Clinical workforce shortages don’t follow geographic rules. Some rural areas have severe physician or nurse shortages, but others don’t. Some cities have adequate supply of highly-skilled nurses, while others face a crisis. Specialties like OB-GYNs, telemetry nurses, pediatric physical therapists or family nurse practitioners can be sufficient or sparse in different parts of the same region. Healthcare professionals need to be able to go where they are needed – quickly and efficiently. State lines shouldn’t stand in the way of access to care, a good hire, or an important job opportunity.
The importance of flexibility in healthcare staffing is exemplified by telemedicine. The immense value of telemedicine to improving patient care is widely acknowledged. Yet, invisible barriers to telemedicine arise at state lines. We need to knock down those barriers.
Interstate or national licensure also would be a big help in protecting patients from problem clinicians who might move from state to state to escape their records of misconduct. A national system, where each healthcare professional has only one record, would make it far easier to catch offenders.
State-by-State Progress Moves Slowly
The interstate compact for nurses is way ahead of other professions. If you qualify for the Nurse Licensure Compact, you can practice in all 31 compact states. It’s the only true multistate license. The physician compact – called the Instate Medical Licensure Compact – includes 24 states so far. However, under the medical licensure compact, applicants must apply separately for multistate privileges and pay for individual licenses in each state.
The Physical Therapy Compact is similar. Physical therapists and physical therapist assistants who meet all the requirements in a compact state can purchase compact privileges in other compact states. So far, only six states accept compact privileges, but more than a dozen other states have enacted legislation and will soon issue interstate privileges. A model for an interstate Advanced Practice Nurse Compact has recently gotten underway and will be implemented when ten states have enacted legislation. For all other healthcare professions, licensure is strictly state-by-state.

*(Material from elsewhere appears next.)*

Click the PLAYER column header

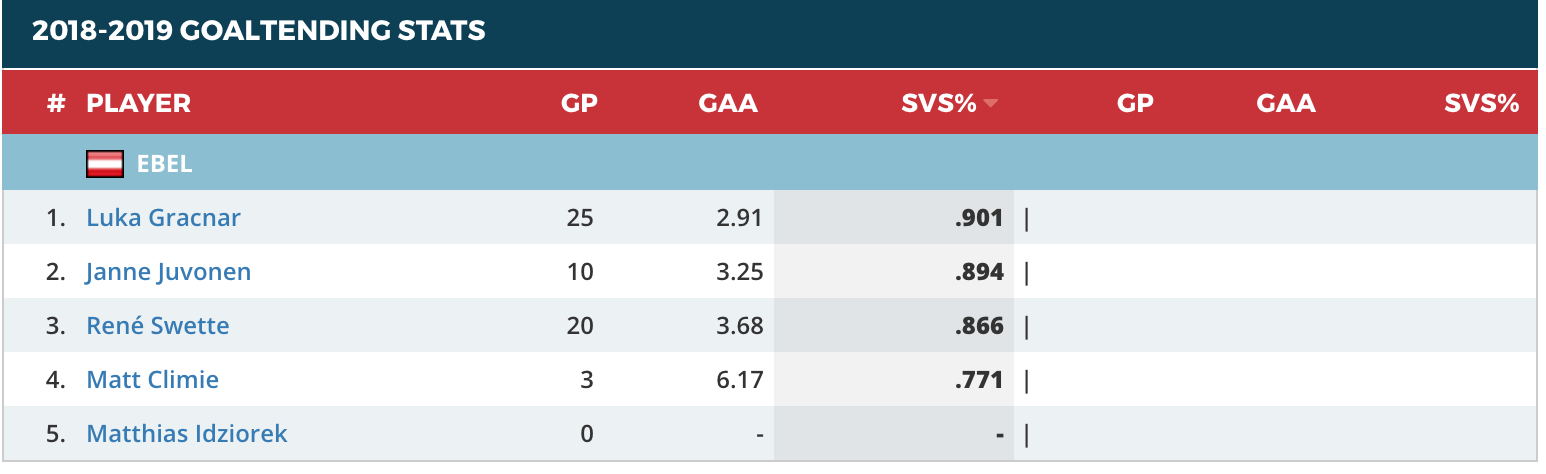pyautogui.click(x=138, y=103)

Where is opposition coming from for interstate compacts? Not from healthcare professionals themselves. A 2017 survey of registered nurses by AMN Healthcare found that 68% supported national licensing instead of state-by-state, and among Millennial nurses, 77% supported it. Instead, the resistance to this change is probably just the inertia of bureaucracy. Plus, passing state-by-state legislation on anything is a cumbersome process.
The growing interstate licensure movement should gain steam as more states join in and as the facts come out about quality standards and cost reduction. Healthcare organizations, particularly the multistate acute care health systems, could help by providing greater advocacy. State lawmakers could also embrace the improved efficiency for hospitals in their districts and greater access to care for their constituents.
There’s no evidence that healthcare professionals in one state are better or worse than healthcare professionals in other states. All patients, whether they are in Florida or Alaska, Hawaii or Maine, deserve the same quality of healthcare. So, they also deserve the same quality of nurses, doctors and other healthcare professionals who deliver patient care. Interstate compacts – and eventually national licensure for all healthcare professionals –are a key component in efforts to create a more effective and efficient healthcare system for everyone.